Pourtant, le processus derrière les « chemtrails » des avions à réaction est compris depuis longtemps : les moteurs à réaction laissent des traînées visibles de vapeur d’eau condensée, ainsi que de petites quantités de suie et de polluants.

Et le projet HAARP, initialement financé en partie par l’armée américaine, est désormais géré par l’Université d’Alaska à Fairbanks, où les scientifiques utilisent les antennes pour des transmissions radio de haute puissance afin d’étudier l’ionosphère, sans pouvoir manipuler la météo.

Nobre, comme beaucoup d’autres scientifiques, affirme que les théories sur HAARP « n’ont absolument aucun sens physique ».
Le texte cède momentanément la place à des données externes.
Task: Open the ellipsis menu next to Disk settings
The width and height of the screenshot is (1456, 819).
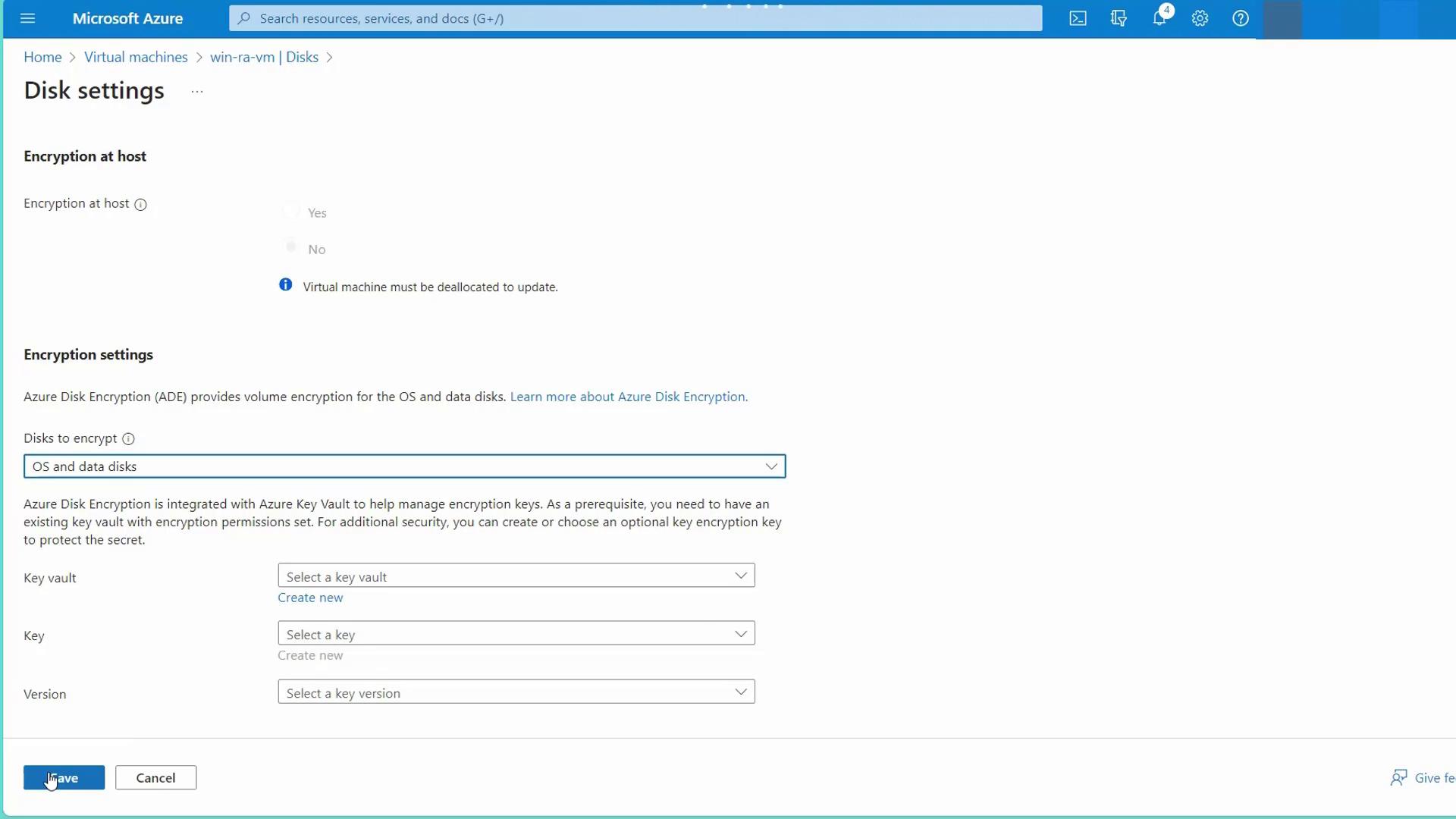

« Il est impossible qu’un instrument dans l’ionosphère puisse rendre les événements météorologiques plus extrêmes », a-t-il déclaré.

‘Qu’est-ce qui est vrai’

Raquel Recuero, spécialiste des communications sociales à l’Université fédérale de Pelotas à Rio Grande do Sul, a déclaré que les théories du complot étaient probablement propagées par des groupes organisés « à la recherche d’un public, de monétisation et d’influence ».

De telles théories trouvent un terrain fertile lorsque les gens cherchent désespérément des explications – aussi improbables soient-elles – à un phénomène profondément inquiétant.

Les idées prennent racine, a-t-elle ajouté, lorsqu’elles sont associées à des questions importantes pour les gens, comme le « discours politique et religieux ».

Mais elle a ajouté que même s’ils tendent à renforcer les convictions conservatrices et extrémistes, ils ne peuvent pas être liés à un seul mouvement politique.

Recuero a déclaré que la confiance du peuple dans les piliers fondamentaux de la démocratie est sapée par ces attaques contre les autorités gouvernementales, les scientifiques et la presse, tous accusés de manipuler la vérité.

Le défi, a-t-elle expliqué, est de sensibiliser le public à ce qui se passe et de l’aider à comprendre « ce qui est vrai et ce qui est faux ».